Seireitei Gakuen. Adalah sekolah terbaik di Seireitei dan satu-satunya sekolah yang sudah bertaraf internasional di kota ini. Memang bukan sekolah nomor satu di Jepang, tapi paling tidak masih berada diperingkat 10 besar. Dahulunya ini sekolah khusus putri, namun semanjak 6 tahun yang lalu sekolah ini mulai menerima siswa laki-laki. Dan sekarang jumlah siswa laki-laki dan perempuan sudah bisa dibilang seimbang.

Seireitei sendiri adalah kota yang cukup besar dan maju yang terletak di daerah pantai. Pantai di Seireitei sangat indah dan ombaknya bagus untuk berselancar, rata-rata panatinya terkenal hingga manca negara.

Rukia sendiri bukan penduduk asli di sini. Rukia berasal dari kota besar dan maju bernama Karakura. Disanalah keluarga besarnya berada. Sebenarnya segala sesuatu yang ada di Karakura jauh lebih baik di banding di sekolah peringkat pertama se-Jepang pun ada di sana.

Selain menyukai laut, tujuan Rukia bersekolah di Seireitei adalah untuk mengurangi rasa terkekangnya ketika berada di kota kelahirannya, Karakura. Di sana terlalu banyak orang yang tahu tentang dia, dan ada banyak pengawal dari keluarganya tersebar di sepenjuru kota. Rukia sering merasa tak nyaman setiap pergi keluar bersama teman-temannya.

Di Seireitei, yang lumayan jauh dari Karakura, Rukia bisa sedikit menemukan kebebasan dan rasa nyaman. Meski tak dipungkiri masih ada beberapa pengawal keluarganya yang berkeliaran hanya untuk memastikan Rukia baik-baik saja.

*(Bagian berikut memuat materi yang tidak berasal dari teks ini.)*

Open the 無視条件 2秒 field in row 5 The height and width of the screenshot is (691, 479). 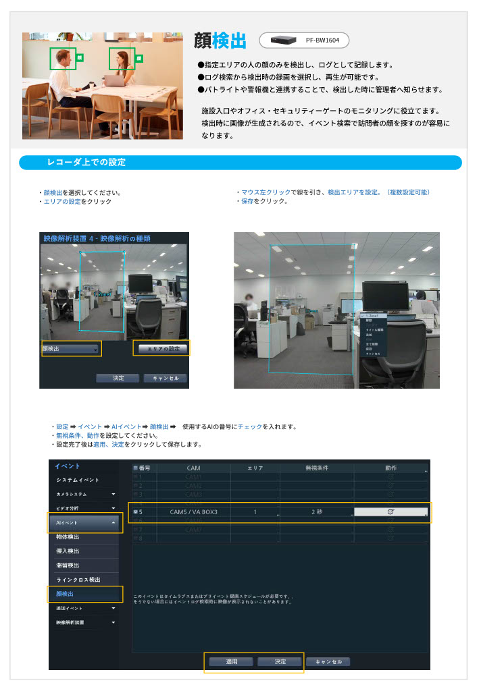click(x=317, y=512)
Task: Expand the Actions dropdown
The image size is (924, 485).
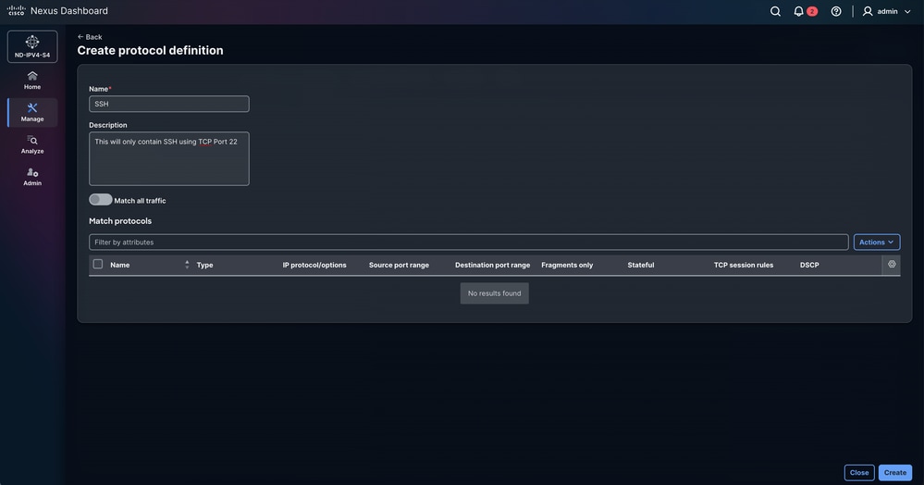Action: [x=876, y=242]
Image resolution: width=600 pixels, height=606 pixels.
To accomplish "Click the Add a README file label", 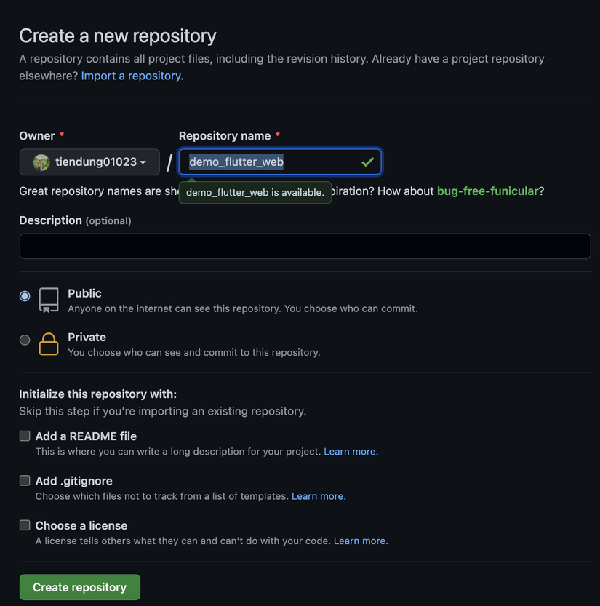I will pyautogui.click(x=86, y=436).
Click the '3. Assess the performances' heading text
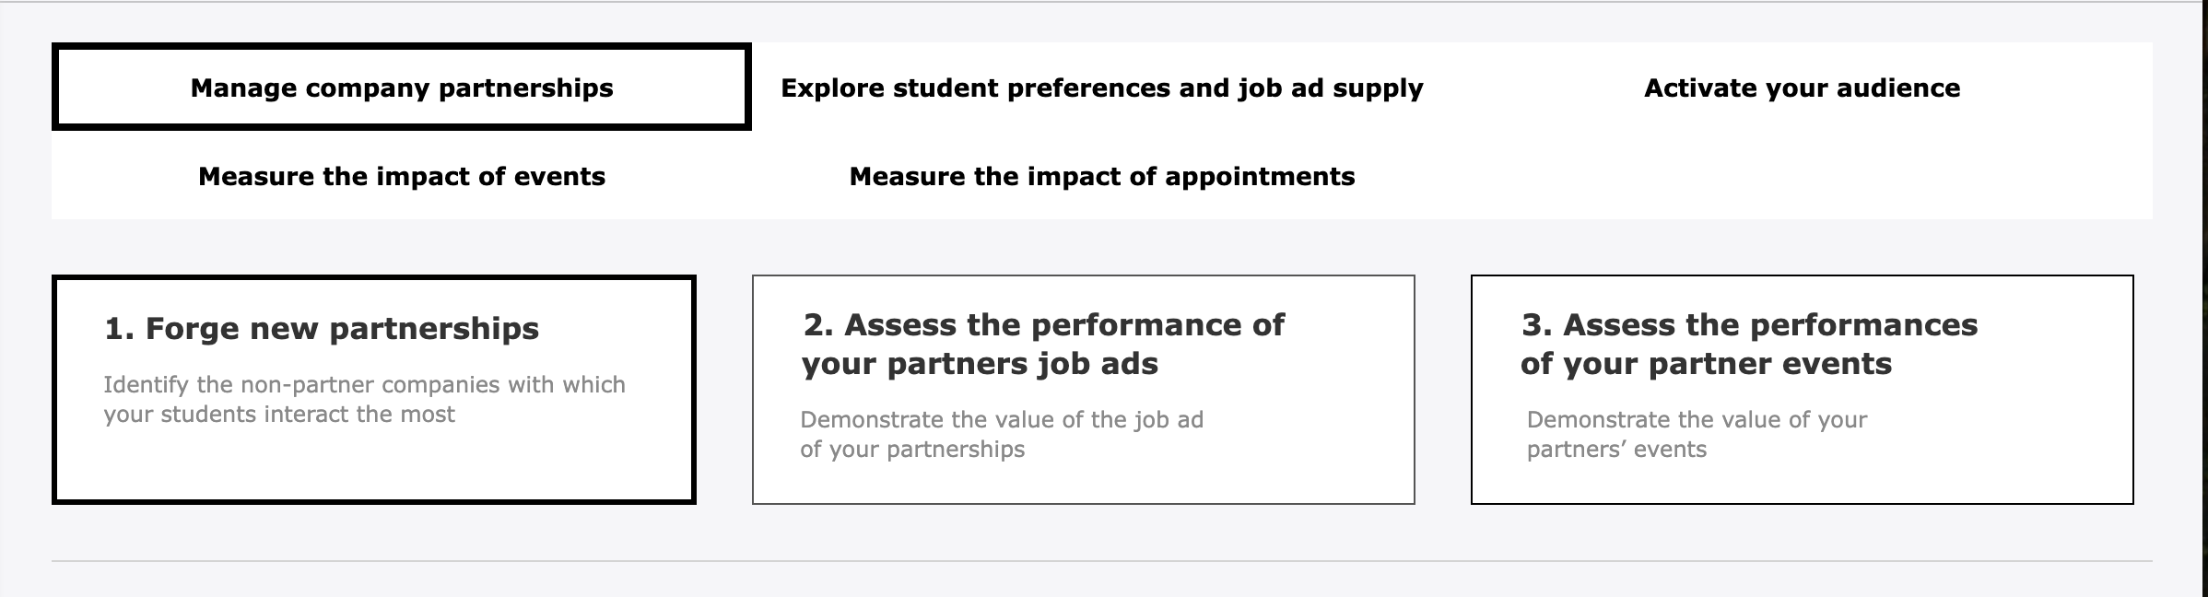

Paling tidak jumlahnya tak sebanyak di Karakura.

Di sini hampir tak ada yang tahu identitas asli Rukia, termasuk Momo. Momo bukan orang yang rewel tentang asal-usul seseorang. Saat Rukia keceplosan berkata bahwa kakaknya memiliki seorang pengawal yang sangat kaku, Momo hanya menanggapi dengan 'Ya, ampun! Apa pengawal kakakmu itu persendiannya sudah mati?' lalu tertawa lepas. Hanya itu saja, -tanggapan dari Momo maksudnya. Dan tanggapan yang 'hanya itu saja'lah Rukia merasa tenang. Kalau seandainya dia keceplosan di depan Rangiku sudah pasti lain lagi ceritanya. Senpai-nya itu pasti akan membombardirnya dengan puluhan-deret pertanyaan.

.

.

.

"Hari ini Black Devils akan mengadakan konser, kau mau nonton?" ucap seorang siswi kelas Rukia kepada kepada siswi lain. Ini sudah memasuki jam istirahat pertama, yang biasanya hanya dimanfaatkan para siswa untuk ngobrol. Kecuali untuk mereka yang sudah cukup lapar dan akan segera menyerbu kantin yang masih lumayan sepi saat istirahat pertama.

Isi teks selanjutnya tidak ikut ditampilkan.